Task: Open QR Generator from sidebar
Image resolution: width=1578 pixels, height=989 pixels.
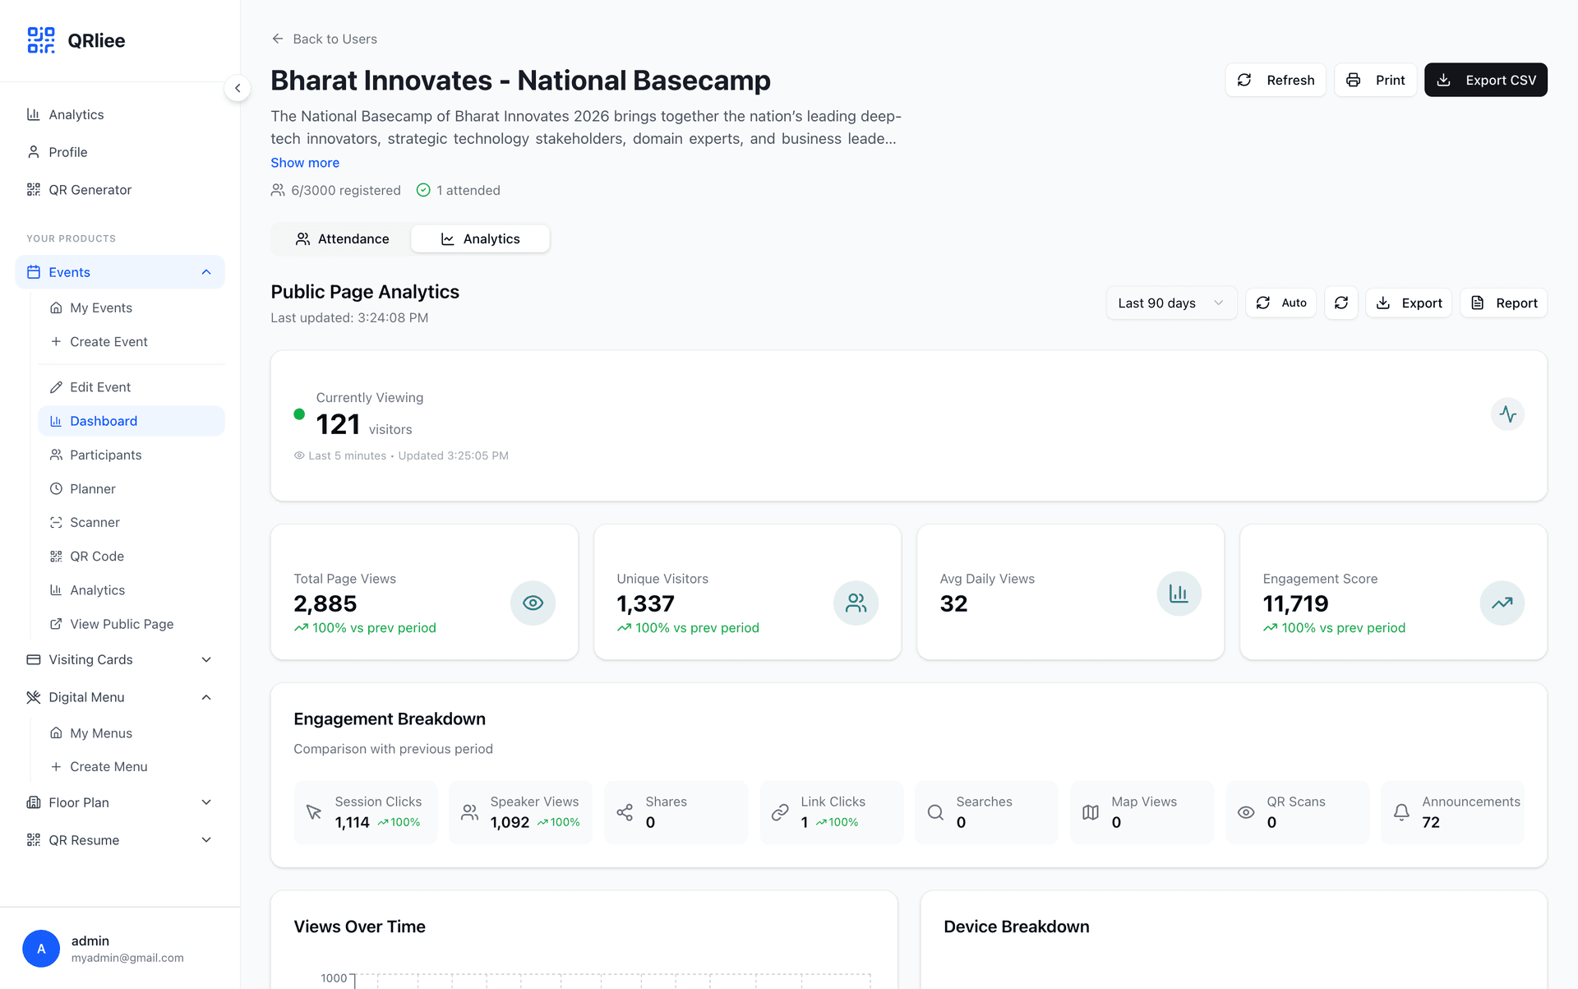Action: [x=90, y=190]
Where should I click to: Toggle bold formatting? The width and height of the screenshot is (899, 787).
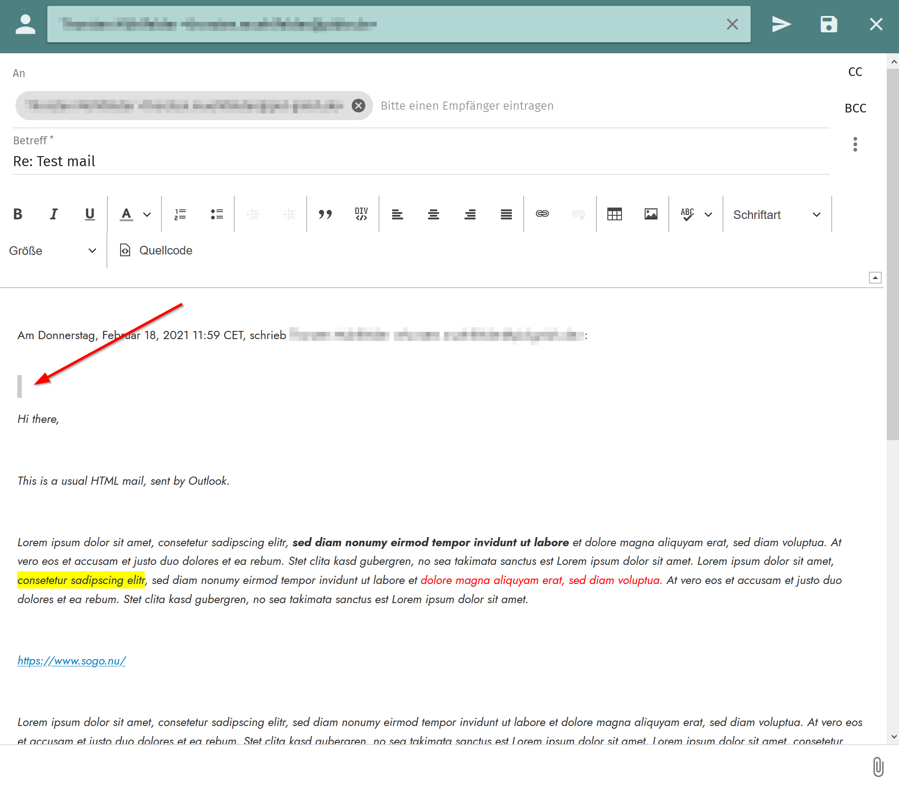(x=18, y=214)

++++++++

Rewrite every line of the records, requests included, shifting each x and y coordinate in the answers by adding 4 and keeping the image dimensions in the requests unchanged. Leave the pictures out of your answer.

▶ [Task solution]:
Task: Open QR Generator from sidebar
Image resolution: width=1578 pixels, height=989 pixels.
Action: [x=94, y=194]
Where should I click to: Toggle bold formatting? The width and height of the screenshot is (899, 787).
(x=22, y=218)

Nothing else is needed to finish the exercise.